Cool pic. However, if this were a still from a video, the very next thing you would see is the girl falling over backwards.

If you want more accuracy, try placing the feet more square under the body, both of them on the ground. The rear heel up is right, just move that leg back a foot or so for starters, and have her body position more straight up or even tilted forward a bit.


----------



## JR 137 (Mar 10, 2018)

Flying Crane said:


> Don’t we all dress that way when we do battle?  MY GAWD, AM I THE ONLY ONE???!!!


You’re not the only one.  I was embarrassed wearing my Speedo at first, then after I put my sparring gear on I didn’t feel as exposed.  And wearing my cup under the Speedo helps a bit too.  Makes me a bit less self-conscious.


----------



## Martial D (Mar 10, 2018)

I used to wear a speedo, now I just practice nude. It makes the BJJ 50/50 position much more interesting.


----------



## hoshin1600 (Mar 10, 2018)

Martial D said:


> I used to wear a speedo, now I just practice nude. It makes the BJJ 50/50 position much more interesting.


im all for that .....as long as its coed training.  im not really into sausage fests.


----------



## pdg (Mar 10, 2018)

hoshin1600 said:


> im all for that .....as long as its coed training.  im not really into sausage fests.



It'd provide lots of motivation to break that hold though...


----------



## Flying Crane (Mar 10, 2018)

A quick visit to mixedbattles.com will provide context.


----------



## Gerry Seymour (Mar 10, 2018)

Flying Crane said:


> Don’t we all dress that way when we do battle?  MY GAWD, AM I THE ONLY ONE???!!!


Wait, you wear clothing to do battle??


----------



## Flying Crane (Mar 10, 2018)

gpseymour said:


> Wait, you wear clothing to do battle??


Yes.  I wear sox.


----------



## Gerry Seymour (Mar 10, 2018)

Seriously (you may have noticed we can be quite silly around here)...

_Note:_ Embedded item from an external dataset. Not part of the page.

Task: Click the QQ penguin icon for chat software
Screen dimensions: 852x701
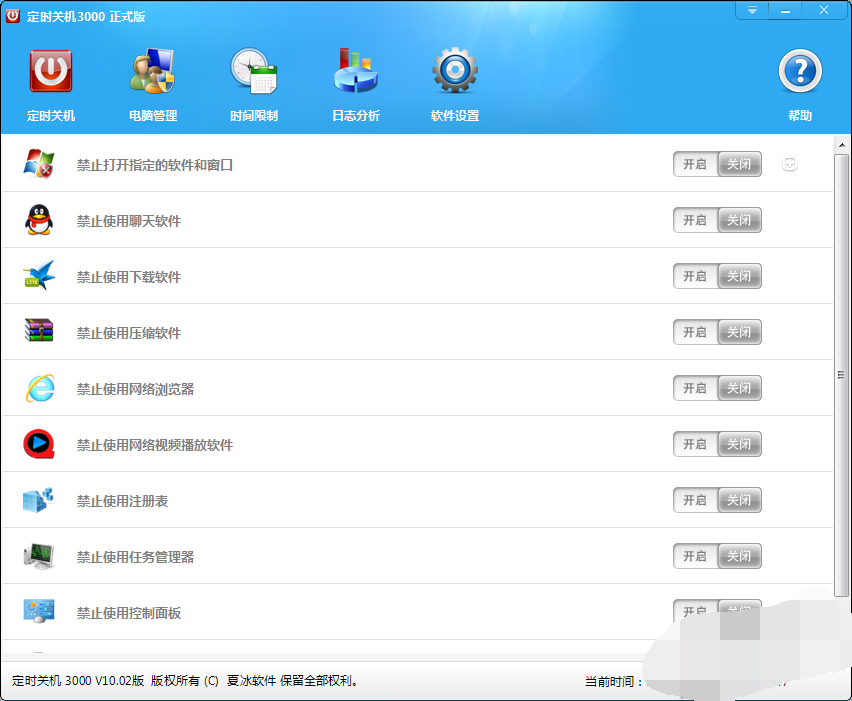Action: pos(39,220)
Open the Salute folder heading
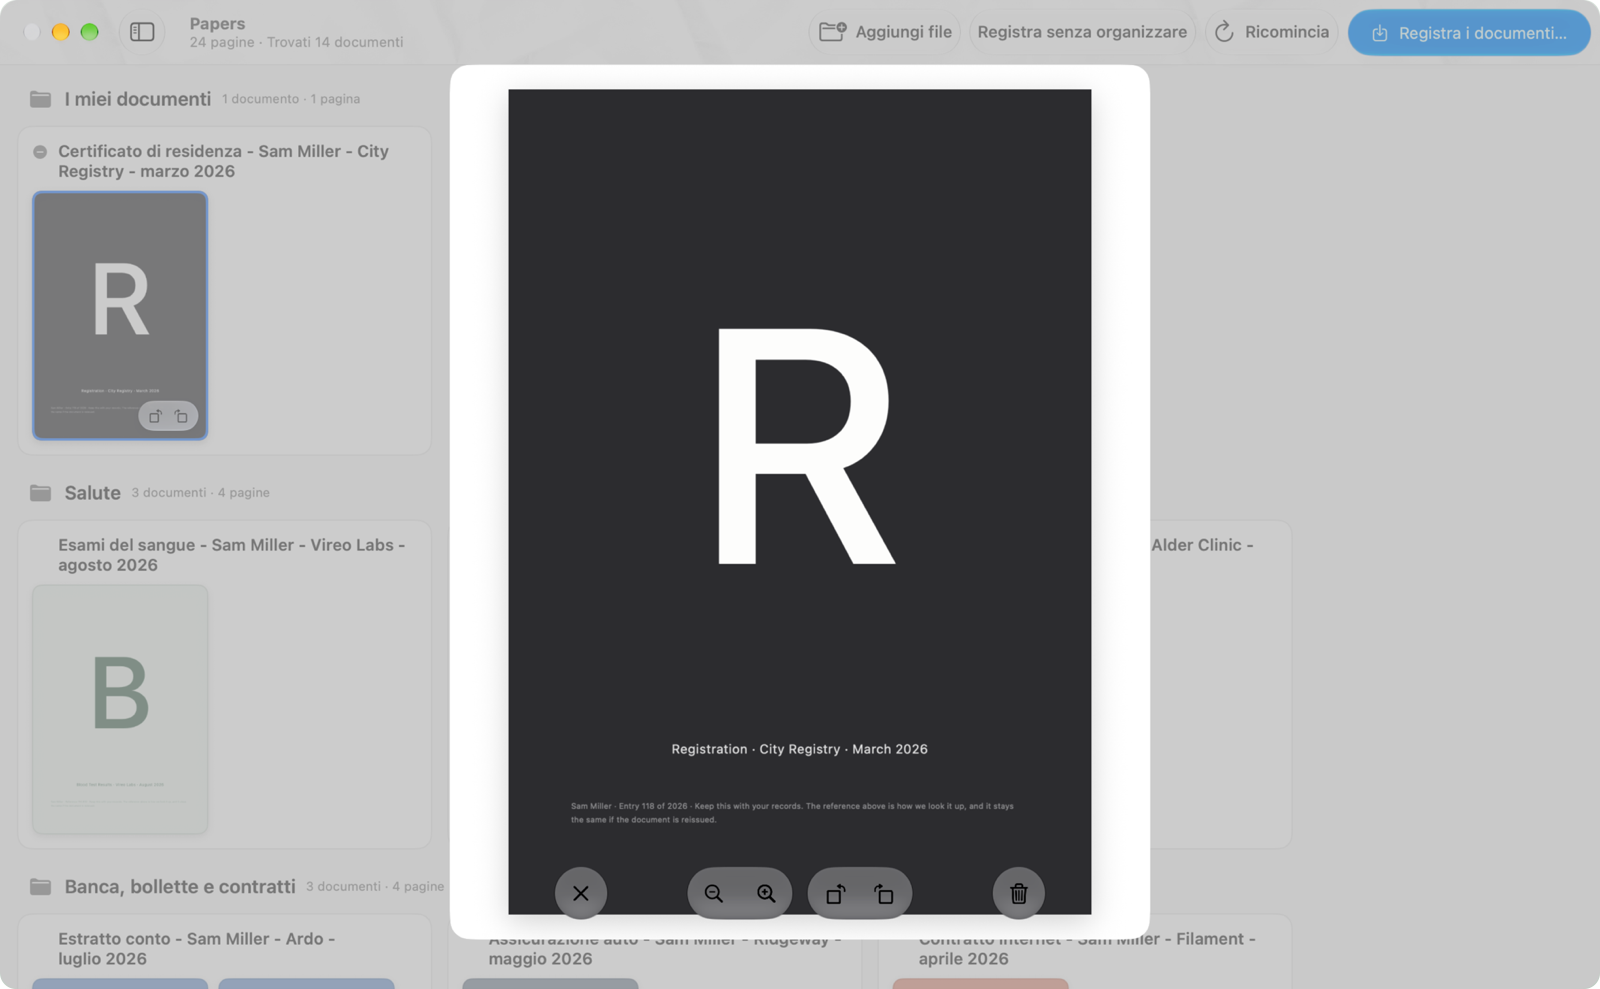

Go look at some MMA and boxing videos. Pause them at moments similar to this, and you'll see a different weight distribution. Women's joint structure can make some of their movements different, so look for women's striking positions to model from.


----------



## Gerry Seymour (Mar 10, 2018)

Flying Crane said:


> Yes.  I wear sox.


Oh, well that's quite sensible. You don't want your feet getting cold.


----------



## Buka (Mar 10, 2018)

Welcome to MartialTalk, Stephanie. Hope you enjoy it here.


----------



## Martial D (Mar 10, 2018)

gpseymour said:


> Wait, you wear clothing to do battle??



Exactly.

Who duels with their sword put away?


----------



## Flying Crane (Mar 10, 2018)

gpseymour said:


> Oh, well that's quite sensible. You don't want your feet getting cold.


And if it’s REALLY cold out, I wear ear muffs.


----------



## JowGaWolf (Mar 10, 2018)

Flying Crane said:


> Yes.  I wear sox.


ha


Stephanie said:


> Hello everybody,
> 
> I'm a 3D artist who draws some martial arts pictures in 3D background. I'm sorry if I've choosed an incorrect subforum, can you give me a piece of advice? Can you let me know, what's wrong in some fighting pictures I've made - for example, I've received a feedback "The girl never practised any martial art" for this picture:
> 
> ...


If you are just promoting your site then ignore the following.  If you really want an answer to your question then continue reading.


I do 3D art as well.  The problem that I see is that you probably aren't using reference pictures.  You have a pose in mind but you aren't capturing the "weight and structure" for the pose.

Poses are pretty much going to fall in a few categories, Realism, Comic, Anime/Manga, and Abstract. You need to determine which of these areas you want to represent in your art.   Then find a reference picture that you can use to help you create your pose.  If you can't find one, then take a picture or video of yourself in the pose that you want to use.

For example,  This pose was created based on an anime pose.  From there (I use Poser), I used the balance tool to help get weight distribution correct.  We all have a center of balance and when it's off it will make it appear if your character is floating.





This one uses a reference pose from two different types of poses.  One is based on anime and another is based on a real picture.




If your balance is off then your pose will be off.    Even when we are off balance, there is a center of mass balance as we fall.  It may not be the one that we want, but it's the one that's going to determine the fall.

Your characters are in a wrestling ring so I would be looking at wrestling photos and video.. To see how their bodies react against the ropes.  Use the pause button so you can get a good look at the structure and balance of the body as they are being slammed or punched in the corner.  Pay attention to the waist and hips. Does it bend, Does it twist.  Is the weight on the toes or the heels,  How close is the person when the punch is thrown?


----------



## JowGaWolf (Mar 10, 2018)

Flying Crane said:


> A quick visit to mixedbattles.com will provide context.


lol.  I didn't even bother going there.  3D lady in tights and a half naked man in speedos says it all.


----------